The tax accountant and the car mechanic are a bit like AIs...except AIs would presumably be much more capable at scanning our source code and taking advantage of our ignorance of its black-box nature.

Here's another metaphor: in my mind, the problem of humanity confronting AI is a bit like the problem that a mentally-retarded billionaire would face.

Imagine that you are a mentally-retarded person with the mind of a two-year-old who has suddenly just come into possession of a billion dollars in a society where there is no state or higher authority to regulate enforce any sort of morality or make sure that things are "fair." How are you going to ensure that your money will be managed in your interest? How can you keep your money from being outright stolen from you?

I would assert that there would be, in fact, no way at all for you to have your money employed in your interest. Consider:

*Do you hire a money manager (a financial advisor, a bank, a CEO...any sort of money manager)? What would keep this money manager from taking all of your money and running away with it? (Remember, there is no higher authority to punish this money manager in this scenario). If you were as smart or smarter than the money manager, you could probably track down this money manager and take your money back. But you are not as smart as the money manager. You are a mentally-retarded person with the mind of a toddler. And in that case where you did happen to be as smart as the money manager, then the money manager would be redundant in the first place. You would just manage your own money.

*Do you try to manage your money on your own? Remember, you have the mind of a two-year-old. The best you can do is stumble around on the floor and say "Goo-goo-gah-gah." What are you going to be able to do with a billion dollars?

Neither solution in this metaphor is satisfactory.

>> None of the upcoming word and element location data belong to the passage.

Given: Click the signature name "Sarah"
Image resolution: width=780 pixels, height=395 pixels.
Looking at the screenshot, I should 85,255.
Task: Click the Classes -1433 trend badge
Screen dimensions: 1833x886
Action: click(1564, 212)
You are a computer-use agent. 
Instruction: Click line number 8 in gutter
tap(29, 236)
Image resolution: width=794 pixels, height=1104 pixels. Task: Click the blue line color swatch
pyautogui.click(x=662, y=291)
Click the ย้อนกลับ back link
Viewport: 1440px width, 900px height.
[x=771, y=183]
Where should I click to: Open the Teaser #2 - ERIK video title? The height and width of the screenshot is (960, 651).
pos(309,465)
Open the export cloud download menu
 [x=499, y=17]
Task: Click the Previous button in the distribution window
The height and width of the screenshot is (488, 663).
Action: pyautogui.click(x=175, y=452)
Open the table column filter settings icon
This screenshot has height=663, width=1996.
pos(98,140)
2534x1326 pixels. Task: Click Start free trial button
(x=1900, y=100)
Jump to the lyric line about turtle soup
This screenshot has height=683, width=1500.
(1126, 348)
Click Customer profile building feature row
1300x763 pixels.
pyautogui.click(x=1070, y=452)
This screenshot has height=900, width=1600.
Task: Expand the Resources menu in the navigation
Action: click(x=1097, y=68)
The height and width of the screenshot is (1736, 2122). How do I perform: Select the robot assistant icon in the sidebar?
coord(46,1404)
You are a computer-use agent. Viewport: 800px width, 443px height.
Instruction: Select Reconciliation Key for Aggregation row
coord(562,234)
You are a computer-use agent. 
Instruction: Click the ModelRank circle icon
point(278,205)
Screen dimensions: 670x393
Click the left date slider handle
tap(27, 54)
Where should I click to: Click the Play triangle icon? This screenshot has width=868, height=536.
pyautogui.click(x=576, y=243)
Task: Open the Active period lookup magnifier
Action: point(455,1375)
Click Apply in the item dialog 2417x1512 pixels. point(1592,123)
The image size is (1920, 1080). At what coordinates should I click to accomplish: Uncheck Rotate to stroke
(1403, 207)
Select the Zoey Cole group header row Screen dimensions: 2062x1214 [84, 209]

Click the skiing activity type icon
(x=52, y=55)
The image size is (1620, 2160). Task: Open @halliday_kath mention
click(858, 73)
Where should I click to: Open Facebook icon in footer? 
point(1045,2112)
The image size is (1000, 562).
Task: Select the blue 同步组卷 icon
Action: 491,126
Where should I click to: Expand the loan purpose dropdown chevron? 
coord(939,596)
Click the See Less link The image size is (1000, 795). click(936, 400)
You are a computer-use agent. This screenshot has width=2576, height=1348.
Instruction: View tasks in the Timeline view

In this metaphor: *The two-year-old billionaire is humanity. *The lack of a higher authority symbolizes the absence of a God to punish an AI. *The money manager is like AI.

If an AI is a black box, then you are screwed. If an AI is not a black box, then what do you need the AI for?

Humans only work as black-boxes (or rather, gray-boxes) because we have an instinctual desire to be altruistic to other humans. We don't take advantage of each other. (And this does not apply equally to all people. Sociopaths and tribalistic people would happily take advantage of strangers. And I would allege that a world civilization made up of entirely these types of people would be deeply dysfunctional).

So, here's how we might keep an AI from becoming a total black-box, while still allowing it to do useful work:

*Let it run for a minute in a room unconnected to the Internet. *Afterwards, hiring a hundred million programmers to trace out exactly what the AI was doing in that minute by looking at a readout of the most base-level code of the AI.

To any one of these programmers, the rest of the AI that does not happen to be that programmer's special area of expertise will seem like a black box. But, through communication, humanity could pool their specialized investigations into each part of the AIs running code and sketch out an overall picture of whether its computations were on a friendly trajectory or not.

Comment author: Elo 05 March 2016 11:11:49AM *  1 point [-]

trust that a toaster will toast bread

yes, this is a retrospective example. once I already know what happens; I can say that a toaster makes bread into toast. If you start to make predictive examples; things get more complicated as you have mentioned.

It still helps to have an understanding of what you don't know. And in the case of AI; an understanding of what you are deciding not to know (for now) can help you consider the risk involved in playing with AI of unclear potential.

i.e. AI with defined CEV -> what happens next -> humans are fine. seems like a bad idea to expect a good outcome from. Now maybe we can work on a better process for defining CEV.